L'ultima scommessa di Wenger si chiama Eduardo da Silva, attaccante classe 1983, nato a Rio de Jainero ma cresciuto in Croazia. Nel 2001 passa alla Dinamo Zagabria dove realizza 74 reti in 104 partite: 1,77 m di altezza per 61 kg, da Silva è un attaccante rapido, veloce, tecnico e con un grandissimo fiuto del gol. Se ne accorge Wenger che la scorsa estate sborsa circa 12 milioni di euro per portarlo a Londra: 4 mesi di apprendistato, domenica l'esplosione. Da Silva, infatti, ha realizzato i suoi primi gol in Inghilterra nella bella e importante vittoria dei Gunners con l'Everton. Sotto di un gol al Goodison Park, i Gunners sono stati trascinati proprio da lui: prima bravo ad approfittare di un errore della difesa dei Toffies, freddando Howard con un preciso piatto sinistro. Spettacolare, invece, nellla seconda rete che ha spianato la strada verso la vittoria ai Gunners: su un lancio dalla retrovie, Eduardo ha prima controllato la palla per poi saltare con un dolce pallonetto a mezz'altezza il proprio marcatore, riuscendo poi a infilare ancora il portiere avversario con un chirurgico piatto sinistro, il suo piede. Un mix di tecnica, freddezza ma anche forza fisica visto che è riuscito a resistere al ritorno del difensore che ha provato in tutti i modi a fermarlo.
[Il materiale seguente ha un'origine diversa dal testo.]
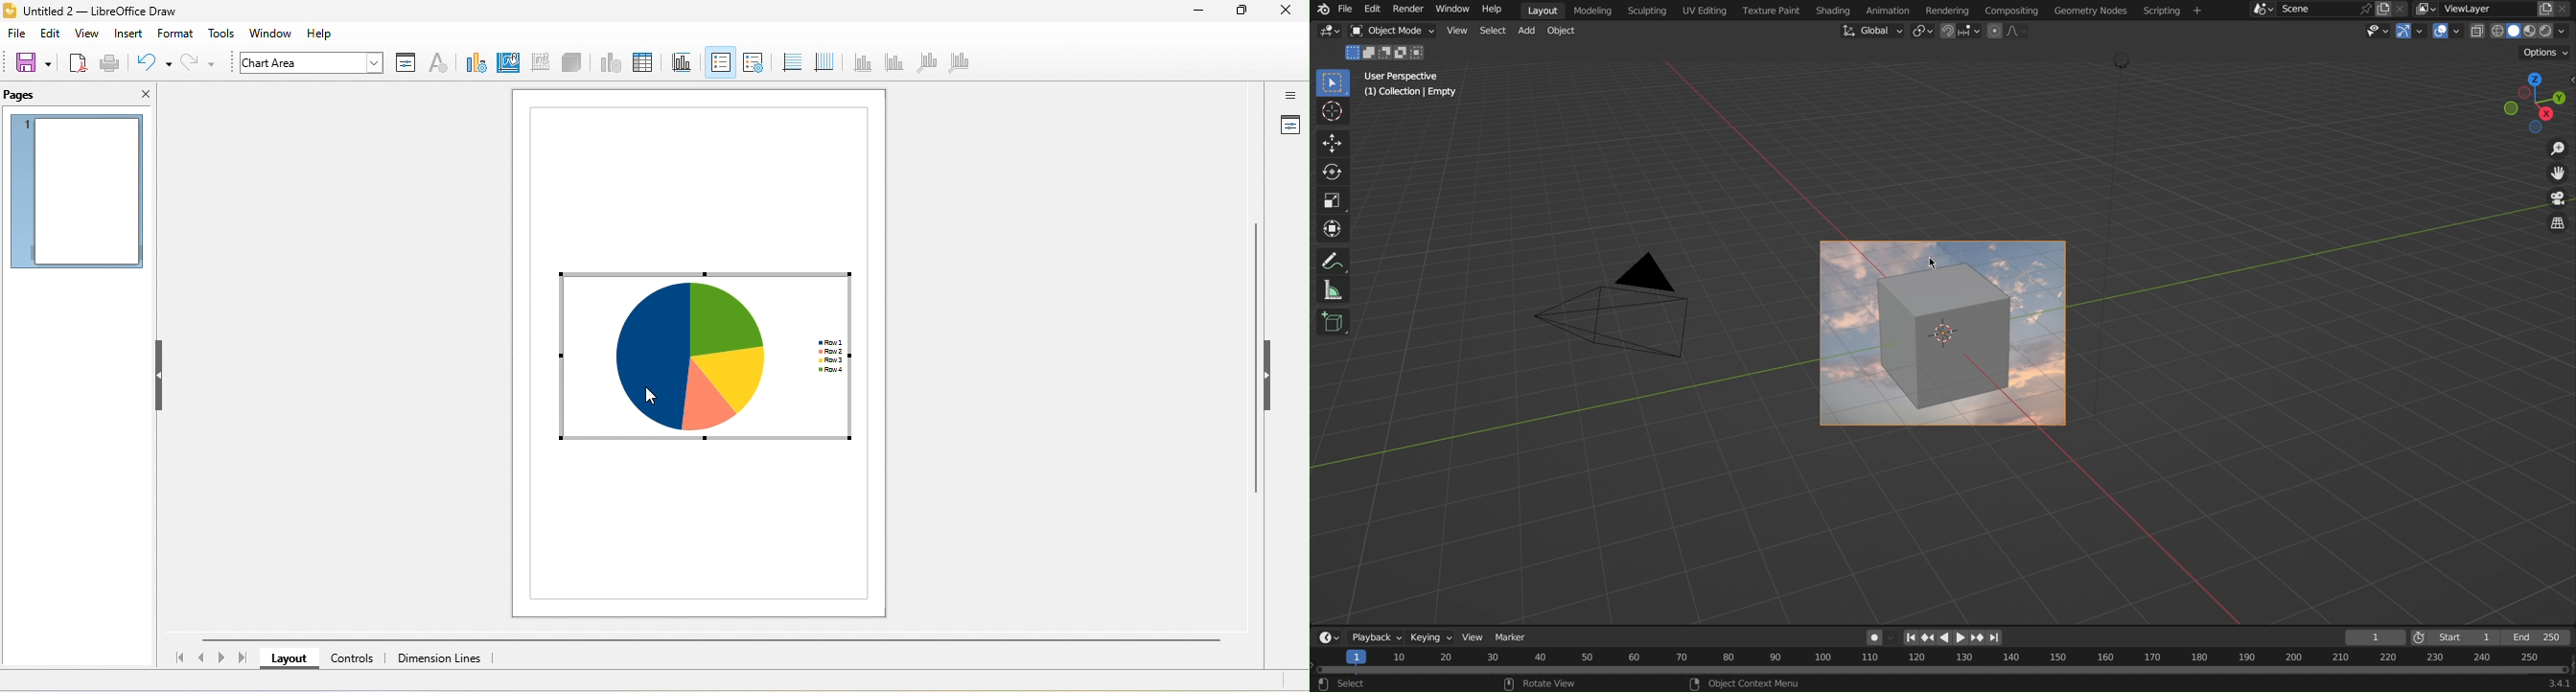  What do you see at coordinates (161, 375) in the screenshot?
I see `hide` at bounding box center [161, 375].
Da Silva ha la fortuna di poter contare sui consigli di Wenger, un vero e proprio maestro quando si tratta di trasformare una scommessa in un campione. Le premesse per diventare un grande attaccante, dunque, ci sono tutte: Wenger, naturalmente, si augura di vincere anche questa ennesima scommessa.